Modeling the internet

In lieu of launching experimental worms on the Internet itself, Chayes and her colleagues simulated the Internet as a mathematical network with nodes representing chunks of the Internet that can be isolated from the rest. Most of these nodes would correspond to Internet service providers, other large businesses, and universities.

To create a network with a structure similar to that of the Internet, Chayes used a model that starts with a small network and “grows” by linking in new nodes in accordance with certain rules. Since popularity on the Internet breeds further popularity, the model is designed so that if an existing node already has lots of connections to other nodes, new nodes are more likely to link to it than to more isolated ones.

This design produces a network with many of the same properties as the Internet. Service providers usually have a growing clientele, so acquire more and more connections over time. Similarly, in Chayes’ model, the oldest nodes tend to be the most connected. Also, both in the Internet and in Chayes’ model, it takes very few links, on average, to jump from one hub to any other hub. And like the Internet, Chayes’ model has a few nodes that are connected to many, many other nodes.

Worming through networks

Chayes then began to study how worms can spread through her model. To simulate the effects of a rapidly mutating worm, which beats defenses by constantly changing its strategy, she assumed that even patched computers remain susceptible to new attacks by the same worm.

First she analyzed the simplest strategy for distributing patches: giving each node the same chance of receiving treatment. This mimics what happens when users or system administrators apply patches, or fail to, in a roughly random way. In that case, she found, any worm, no matter how slowly it spreads, could possibly become an epidemic. “This is really scary,” she says.

The implications may extend beyond computer security to public health. Chayes says that as human societies become more and more interconnected through travel and communication, social networks increasingly display properties similar to those of the Internet and her model. Her result therefore suggests that someday, if we fail to adopt smart strategies for distributing vaccines, new human viruses might easily become epidemic. “Infections spread like wildfire on social and technological networks,” she says.

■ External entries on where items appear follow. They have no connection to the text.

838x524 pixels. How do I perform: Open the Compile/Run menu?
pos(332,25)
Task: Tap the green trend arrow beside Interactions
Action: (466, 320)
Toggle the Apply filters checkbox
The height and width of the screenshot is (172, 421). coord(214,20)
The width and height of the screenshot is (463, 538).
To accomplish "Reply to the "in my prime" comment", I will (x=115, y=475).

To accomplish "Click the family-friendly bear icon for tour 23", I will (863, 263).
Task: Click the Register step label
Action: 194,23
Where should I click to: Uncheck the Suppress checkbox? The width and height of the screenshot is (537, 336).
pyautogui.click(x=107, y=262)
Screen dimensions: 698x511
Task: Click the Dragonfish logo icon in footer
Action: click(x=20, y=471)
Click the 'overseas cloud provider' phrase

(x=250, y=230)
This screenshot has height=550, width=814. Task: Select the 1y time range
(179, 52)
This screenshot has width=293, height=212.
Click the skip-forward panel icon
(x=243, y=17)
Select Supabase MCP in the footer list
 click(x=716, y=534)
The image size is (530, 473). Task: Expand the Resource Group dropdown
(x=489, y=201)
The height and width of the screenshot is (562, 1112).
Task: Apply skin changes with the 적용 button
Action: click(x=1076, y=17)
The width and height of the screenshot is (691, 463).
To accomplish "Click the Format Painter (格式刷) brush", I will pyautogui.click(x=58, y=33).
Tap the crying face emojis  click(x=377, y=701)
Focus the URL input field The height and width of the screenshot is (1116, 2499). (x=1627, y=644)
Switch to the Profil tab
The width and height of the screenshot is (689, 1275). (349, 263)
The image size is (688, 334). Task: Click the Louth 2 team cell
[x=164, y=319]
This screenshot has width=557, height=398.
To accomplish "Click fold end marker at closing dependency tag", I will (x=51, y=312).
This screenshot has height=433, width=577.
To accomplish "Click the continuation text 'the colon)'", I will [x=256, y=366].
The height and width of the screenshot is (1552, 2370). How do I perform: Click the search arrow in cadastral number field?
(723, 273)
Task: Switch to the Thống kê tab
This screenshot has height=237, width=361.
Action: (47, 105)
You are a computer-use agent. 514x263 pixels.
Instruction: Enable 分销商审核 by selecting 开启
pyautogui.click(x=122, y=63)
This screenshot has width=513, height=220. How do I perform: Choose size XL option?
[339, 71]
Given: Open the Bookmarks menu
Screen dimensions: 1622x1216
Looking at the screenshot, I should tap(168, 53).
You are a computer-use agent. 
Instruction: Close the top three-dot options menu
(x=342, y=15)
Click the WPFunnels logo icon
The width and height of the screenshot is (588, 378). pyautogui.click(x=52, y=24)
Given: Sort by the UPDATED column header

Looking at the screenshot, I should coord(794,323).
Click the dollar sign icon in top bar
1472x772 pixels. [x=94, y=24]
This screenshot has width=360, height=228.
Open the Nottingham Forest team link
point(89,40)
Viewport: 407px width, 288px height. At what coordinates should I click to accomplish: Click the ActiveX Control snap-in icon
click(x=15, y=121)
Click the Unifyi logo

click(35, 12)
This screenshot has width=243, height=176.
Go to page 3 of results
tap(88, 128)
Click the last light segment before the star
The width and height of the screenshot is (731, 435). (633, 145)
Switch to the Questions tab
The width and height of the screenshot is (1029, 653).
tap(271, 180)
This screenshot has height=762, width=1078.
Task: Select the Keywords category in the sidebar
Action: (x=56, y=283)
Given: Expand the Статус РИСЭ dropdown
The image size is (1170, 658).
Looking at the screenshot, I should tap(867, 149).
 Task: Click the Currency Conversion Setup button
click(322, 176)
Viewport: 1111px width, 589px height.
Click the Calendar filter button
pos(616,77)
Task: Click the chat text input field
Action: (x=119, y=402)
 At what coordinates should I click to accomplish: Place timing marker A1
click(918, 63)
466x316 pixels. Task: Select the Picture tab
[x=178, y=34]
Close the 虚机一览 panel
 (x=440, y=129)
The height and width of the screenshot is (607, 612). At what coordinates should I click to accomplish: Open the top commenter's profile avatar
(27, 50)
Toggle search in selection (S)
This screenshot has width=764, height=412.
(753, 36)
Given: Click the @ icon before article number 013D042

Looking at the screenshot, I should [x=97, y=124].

This means that finding effective vaccine distribution strategies is essential. So Chayes next studied the most common method of distributing patches or vaccines: administering them to nodes that are connected to infected nodes. This method does reduce the likelihood that a worm or virus will start an epidemic, she found, but eliminating the risk completely would require an absurd quantity of human vaccine or computer patching. “The problem with contact tracing is that by the time you’re trying to cure [the worm or virus],” she says, “it’s already out of control.”

In a third strategy, Chayes distributed patches to the nodes with the largest numbers of connections, regardless of whether the nodes connecting to them were themselves infected. That method brought the infestation under control with far fewer patches than the initial strategy had required.

For many kinds of networks, no other strategy could do significantly better, she showed. This finding probably applies to social networks, too.

Chayes cautions that her model is very simple. She plans to work with epidemiologists to explore the real-world implications of her research for human epidemics. She says, however, that her research “certainly suggests that sometimes if you use contact tracing and a virus is mutating too rapidly, you’re going to be in trouble.”